The yen has fallen more than 20 percent against the U.S. dollar since mid-November when then-opposition leader Shinzo Abe prescribed a dose of radical monetary easing to reverse years of sliding consumer prices as part of a deflation-fighting policy, dubbed “Abenomics.”
The Bank of Japan, under a new Abe-backed governor, in April promised to inject $1.4 trillion into the economy in less than two years to achieve 2 percent inflation in roughly two years.
Price rises are rare in Japan, which has suffered 15 years of low-grade deflation. A few other foreign brands have also raised prices on products, providing an early sign of inflation for Abe and an indication that these companies feel consumer demand is strong enough to withstand the increases.

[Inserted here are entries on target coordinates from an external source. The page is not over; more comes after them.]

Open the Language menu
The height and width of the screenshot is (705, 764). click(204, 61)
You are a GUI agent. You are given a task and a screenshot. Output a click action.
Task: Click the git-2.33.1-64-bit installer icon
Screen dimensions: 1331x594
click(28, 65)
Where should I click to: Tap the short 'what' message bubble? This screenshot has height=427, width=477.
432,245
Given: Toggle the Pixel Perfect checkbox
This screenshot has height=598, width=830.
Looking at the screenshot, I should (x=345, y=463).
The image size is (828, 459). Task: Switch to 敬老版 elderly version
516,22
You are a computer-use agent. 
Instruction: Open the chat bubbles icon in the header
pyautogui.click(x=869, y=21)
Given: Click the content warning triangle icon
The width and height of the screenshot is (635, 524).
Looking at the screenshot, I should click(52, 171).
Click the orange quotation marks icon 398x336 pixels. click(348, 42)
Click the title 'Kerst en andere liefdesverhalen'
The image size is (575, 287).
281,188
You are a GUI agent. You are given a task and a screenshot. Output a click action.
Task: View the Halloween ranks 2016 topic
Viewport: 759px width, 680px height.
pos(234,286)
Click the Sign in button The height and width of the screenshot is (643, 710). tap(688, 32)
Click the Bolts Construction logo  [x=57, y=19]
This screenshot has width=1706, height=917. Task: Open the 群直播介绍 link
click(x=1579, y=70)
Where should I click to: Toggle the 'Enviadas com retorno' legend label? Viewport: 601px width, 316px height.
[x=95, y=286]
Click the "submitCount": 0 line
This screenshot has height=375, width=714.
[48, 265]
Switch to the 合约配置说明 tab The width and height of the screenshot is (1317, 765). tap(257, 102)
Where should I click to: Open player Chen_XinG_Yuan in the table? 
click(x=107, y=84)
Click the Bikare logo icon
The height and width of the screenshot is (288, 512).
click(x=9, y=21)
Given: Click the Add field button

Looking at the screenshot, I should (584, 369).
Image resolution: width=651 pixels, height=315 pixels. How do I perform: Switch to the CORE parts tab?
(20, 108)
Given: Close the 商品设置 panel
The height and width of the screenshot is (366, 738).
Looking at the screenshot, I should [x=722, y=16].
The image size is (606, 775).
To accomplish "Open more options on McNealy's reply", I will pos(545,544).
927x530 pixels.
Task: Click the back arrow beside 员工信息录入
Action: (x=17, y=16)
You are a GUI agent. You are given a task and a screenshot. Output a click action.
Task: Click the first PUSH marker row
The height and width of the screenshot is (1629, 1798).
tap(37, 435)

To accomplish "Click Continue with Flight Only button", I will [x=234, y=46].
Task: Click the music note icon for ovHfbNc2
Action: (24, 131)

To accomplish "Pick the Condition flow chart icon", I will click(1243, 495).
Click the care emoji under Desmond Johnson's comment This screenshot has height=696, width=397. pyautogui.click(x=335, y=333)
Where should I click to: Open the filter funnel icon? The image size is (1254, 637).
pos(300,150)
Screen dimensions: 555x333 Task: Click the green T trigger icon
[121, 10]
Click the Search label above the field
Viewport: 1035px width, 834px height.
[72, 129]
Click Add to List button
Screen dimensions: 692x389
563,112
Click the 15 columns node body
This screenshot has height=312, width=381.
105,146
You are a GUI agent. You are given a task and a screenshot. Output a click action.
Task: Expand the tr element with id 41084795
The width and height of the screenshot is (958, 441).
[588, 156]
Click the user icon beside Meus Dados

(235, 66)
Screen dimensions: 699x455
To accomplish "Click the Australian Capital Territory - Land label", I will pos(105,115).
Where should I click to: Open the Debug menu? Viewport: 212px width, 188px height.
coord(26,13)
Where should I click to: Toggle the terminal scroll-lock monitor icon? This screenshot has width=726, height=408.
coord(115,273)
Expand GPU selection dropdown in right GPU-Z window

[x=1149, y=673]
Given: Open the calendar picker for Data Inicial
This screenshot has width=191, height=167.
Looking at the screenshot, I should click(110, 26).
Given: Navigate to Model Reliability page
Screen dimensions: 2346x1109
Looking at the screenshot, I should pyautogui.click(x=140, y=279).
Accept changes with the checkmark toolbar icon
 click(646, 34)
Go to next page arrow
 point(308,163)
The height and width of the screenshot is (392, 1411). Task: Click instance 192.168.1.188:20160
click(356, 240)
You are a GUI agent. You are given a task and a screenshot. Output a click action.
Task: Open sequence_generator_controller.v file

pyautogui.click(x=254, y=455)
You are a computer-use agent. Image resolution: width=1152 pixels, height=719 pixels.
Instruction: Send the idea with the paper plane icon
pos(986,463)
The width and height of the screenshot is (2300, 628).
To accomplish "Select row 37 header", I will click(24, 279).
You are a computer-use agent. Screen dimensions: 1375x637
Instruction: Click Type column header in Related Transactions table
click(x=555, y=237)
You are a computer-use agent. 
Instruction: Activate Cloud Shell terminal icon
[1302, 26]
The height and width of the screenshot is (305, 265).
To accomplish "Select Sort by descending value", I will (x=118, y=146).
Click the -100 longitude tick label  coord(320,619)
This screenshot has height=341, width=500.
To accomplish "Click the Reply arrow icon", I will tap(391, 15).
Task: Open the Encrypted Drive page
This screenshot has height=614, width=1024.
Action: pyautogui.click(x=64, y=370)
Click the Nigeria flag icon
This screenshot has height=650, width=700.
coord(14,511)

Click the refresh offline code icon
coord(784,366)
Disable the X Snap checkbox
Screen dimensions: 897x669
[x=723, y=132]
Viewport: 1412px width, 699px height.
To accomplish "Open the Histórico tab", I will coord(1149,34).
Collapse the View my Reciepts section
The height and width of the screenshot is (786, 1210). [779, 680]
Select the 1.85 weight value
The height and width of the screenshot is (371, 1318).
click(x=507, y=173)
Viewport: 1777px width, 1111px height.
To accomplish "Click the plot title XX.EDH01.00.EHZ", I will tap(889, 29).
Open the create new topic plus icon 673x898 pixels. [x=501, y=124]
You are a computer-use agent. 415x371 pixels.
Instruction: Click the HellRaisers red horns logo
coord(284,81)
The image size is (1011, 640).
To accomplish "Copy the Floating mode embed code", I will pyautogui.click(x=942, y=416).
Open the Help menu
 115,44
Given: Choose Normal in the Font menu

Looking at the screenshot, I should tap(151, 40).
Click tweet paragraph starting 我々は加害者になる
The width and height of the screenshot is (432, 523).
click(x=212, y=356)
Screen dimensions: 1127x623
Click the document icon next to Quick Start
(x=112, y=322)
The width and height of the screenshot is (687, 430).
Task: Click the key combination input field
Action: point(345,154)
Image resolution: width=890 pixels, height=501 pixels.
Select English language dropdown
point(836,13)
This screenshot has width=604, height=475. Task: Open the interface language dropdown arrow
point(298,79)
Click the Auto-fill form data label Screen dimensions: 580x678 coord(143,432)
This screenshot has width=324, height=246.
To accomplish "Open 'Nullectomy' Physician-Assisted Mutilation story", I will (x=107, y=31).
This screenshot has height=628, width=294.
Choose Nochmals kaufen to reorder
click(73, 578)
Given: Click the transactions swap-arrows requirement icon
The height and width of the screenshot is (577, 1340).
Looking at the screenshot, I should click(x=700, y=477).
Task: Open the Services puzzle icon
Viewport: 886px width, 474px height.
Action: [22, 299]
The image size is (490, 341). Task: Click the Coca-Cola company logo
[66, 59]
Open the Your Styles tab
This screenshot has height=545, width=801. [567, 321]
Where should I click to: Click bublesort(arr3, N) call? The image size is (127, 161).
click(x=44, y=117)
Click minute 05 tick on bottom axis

Still, price rises would have to spread much more widely, especially to lower-end discretionary goods, to show that Abe’s aggressive policies are helping reflate the economy.
Apple, one of the most visible foreign companies in Japan, raised the price of iPads by up to 13,000 yen ($130) at its local stores. The 64 gigabyte iPad will now cost 69,800 yen, up from 58,800 yen a day ago, an Apple store employee said. The 128 gigabyte model will cost 79,800 yen compared with 66,800 yen.
Apple also upped prices of its iPod music players by as much as 6,000 yen and its iPad Mini 8,000 yen.
Mobile phone network operators SoftBank Corp and KDDI Corp, which offer iPhones and iPads at their stores, said they had not yet decided on whether to ask its customers to pay more.
By raising prices amid a weakening yen, Apple joins luxury jewelry maker Tiffany & Co, which recently raised its prices even as sales jumped by 20 percent in Japan in local currency terms during the first quarter.
More recently, German appliance maker Miele raised prices of some products, such as its dishwashers, because of the weaker yen. Volkswagen AG, the biggest foreign car company in Japan, this month also increased the recommended prices of 14 car models by an average of 1.5 percent.
Pressure too is mounting on Japanese companies that shifted production overseas under a stronger yen and now import products to sell at home.
Speaking to investors on Thursday, Kazunori Takami, the head of Panasonic Corp’s appliance business, said his company would have to consider shifting production of washing machines and other appliances sold in the domestic market back to Japan if the yen-dollar rate weakened to beyond 105 yen.